Dr. Eric Racine, Director of the Pragmatic Health Ethics Research Unit, has been named Distinguished Research Scholar

Fifteen members of the Montreal Clinical Research Institute (IRCM) community – three researchers as well as 12 students and postdoctoral fellows – recently received grants from the Fonds de recherche du Québec – Santé (FRQS).

All were selected for the excellence of their research and academic record, and will receive a total of more than $1.7 million. Of the four distinguished research scholar selected by the FRQS, two are from the IRCM, Javier Marcelo Di Noia and Eric Racine.

 

Eric Racine
Director of the Pragmatic Health Ethics Research Unit
Distinguished Research Scholar
Project: Programme de recherche en éthique pragmatique de la santé

 

PRAGMATIC HEALTH ETHICS
The Pragmatic Health Ethics Research Unit is an interdisciplinary research group.
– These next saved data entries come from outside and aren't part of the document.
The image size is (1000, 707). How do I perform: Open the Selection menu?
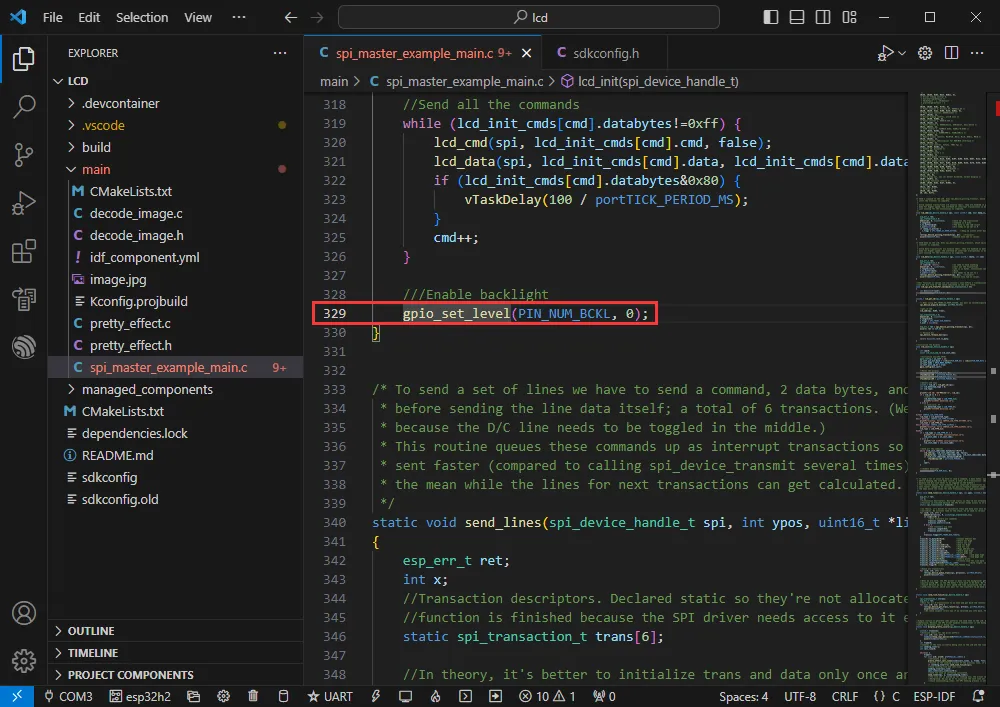142,17
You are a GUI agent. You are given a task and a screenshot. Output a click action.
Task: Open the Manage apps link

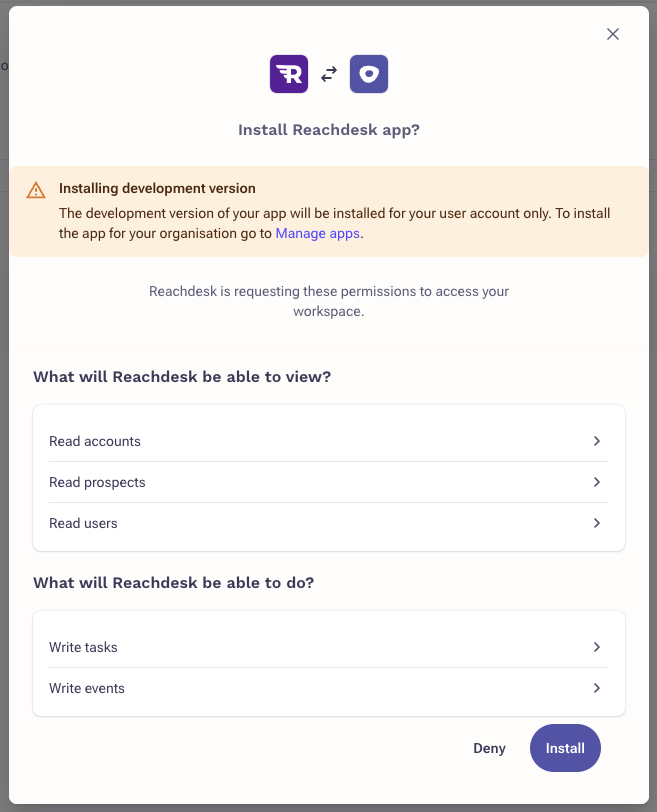click(x=317, y=233)
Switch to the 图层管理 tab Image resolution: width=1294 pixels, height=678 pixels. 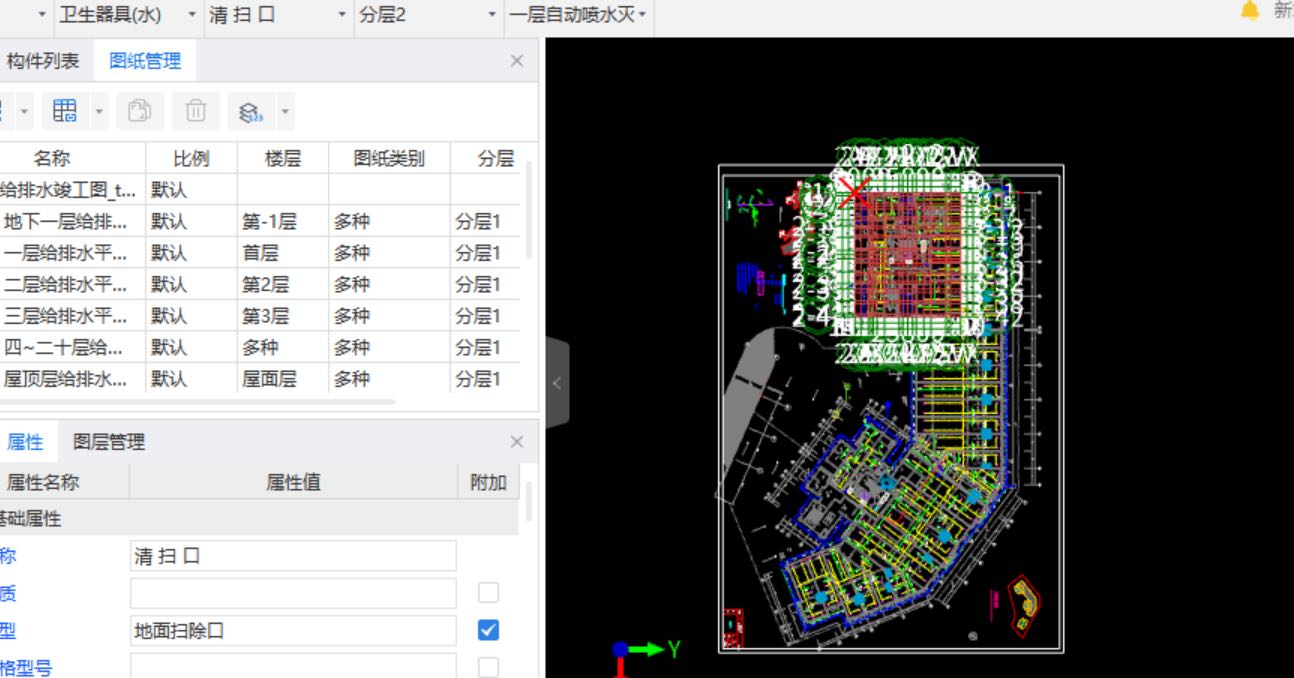click(109, 442)
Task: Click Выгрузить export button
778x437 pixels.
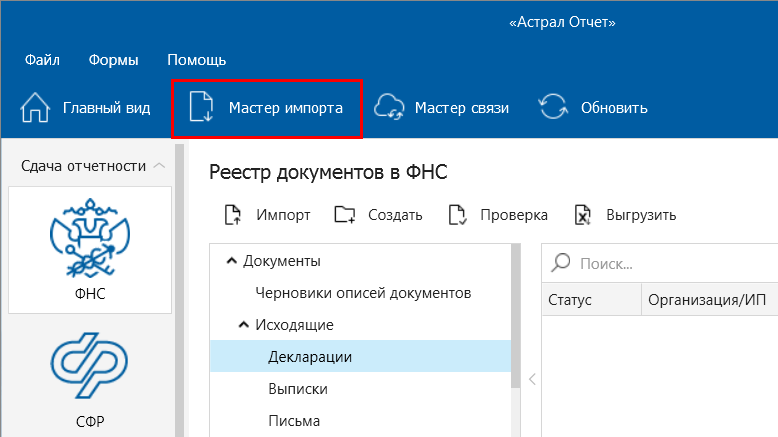Action: point(585,215)
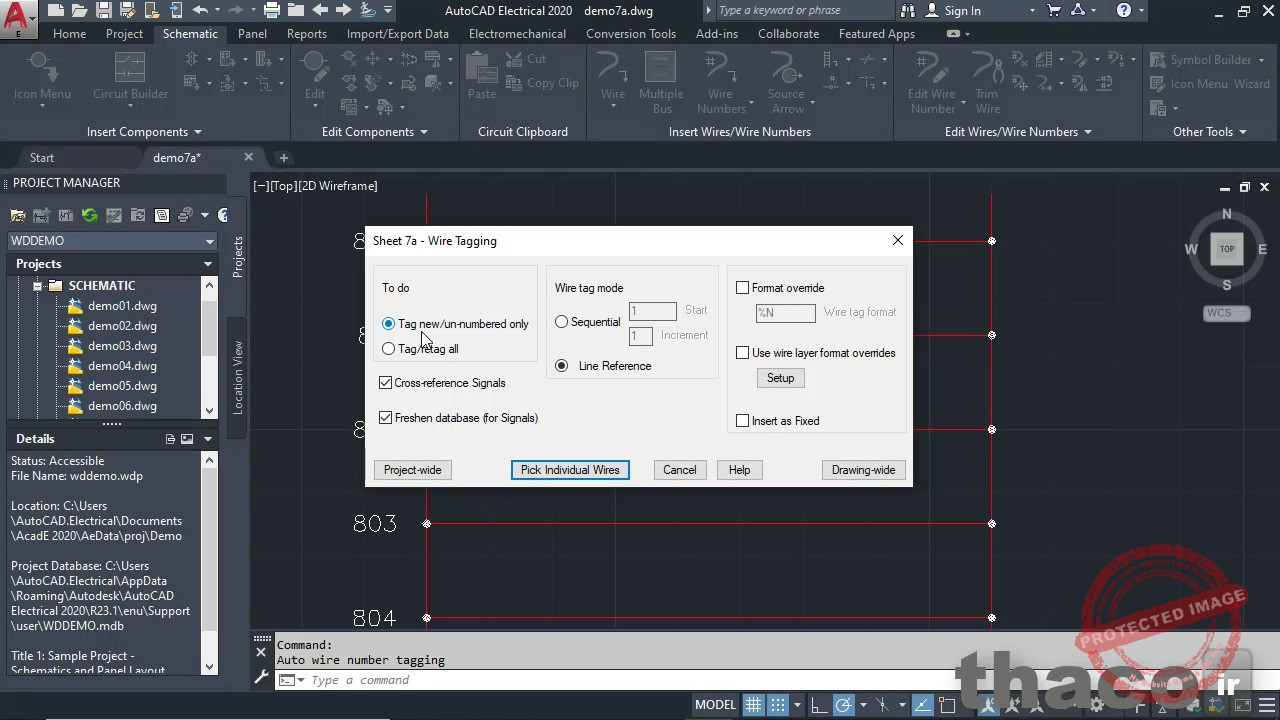Click the Undo arrow in quick access toolbar
Viewport: 1280px width, 720px height.
[200, 11]
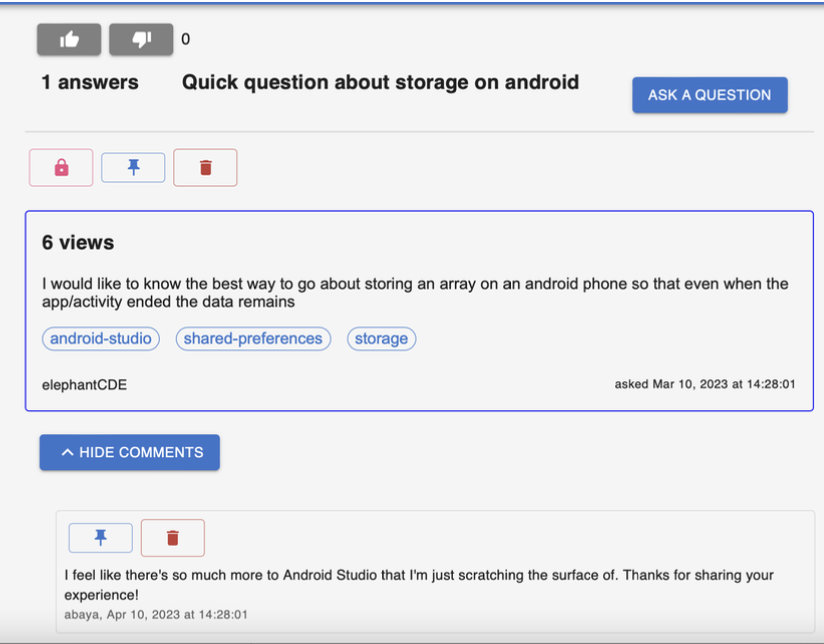Open the question titled Quick question about storage
The image size is (824, 644).
click(380, 82)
It is committed to developing theories, concepts, and methodologies to sustain new approaches. The latter are innovative, evidence-informed, collaborative, and developed in response to ethical problems surfacing in science, medicine, and technology, as well as at the intersections of these fields. The unit evolved for its first 12 years under the name of the Neuroethics Research Unit.

The research program tackles a range of ethically and socially problematic situations encountered in healthcare. The program relies on theories and methodologies inspired by philosophical pragmatism, as well as on other theories. This approach is rather unique in its attempt to bridge empirical research (empirical ethics) with a philosophical approach that calls for methodological and theoretical innovation based on interdisciplinary work in concrete situations. Various approaches and research methods are used to understand the nature of the problematic situations faced by patients, clinicians, families, and other stakeholders.

Deliberative methods are employed to foster dialogue and mutual learning in numerous areas such as neonatal prognostication, cognitive enhancement, and person-oriented research ethics. Forthcoming developments include methods of assessing ethical outcomes and participatory interventional ethics studies. The unit is also actively engaged in conceptual work based on different forms of integrative conceptual analysis and innovative concept modeling methods. Previously (2006-2018), the unit focused on ethical and social aspects of neuroscience research and related clinical specialties (neuroethics). The research program now explores other contexts such as metabolic diseases, rare diseases as well as problems encountered in the neurosciences broadly speaking.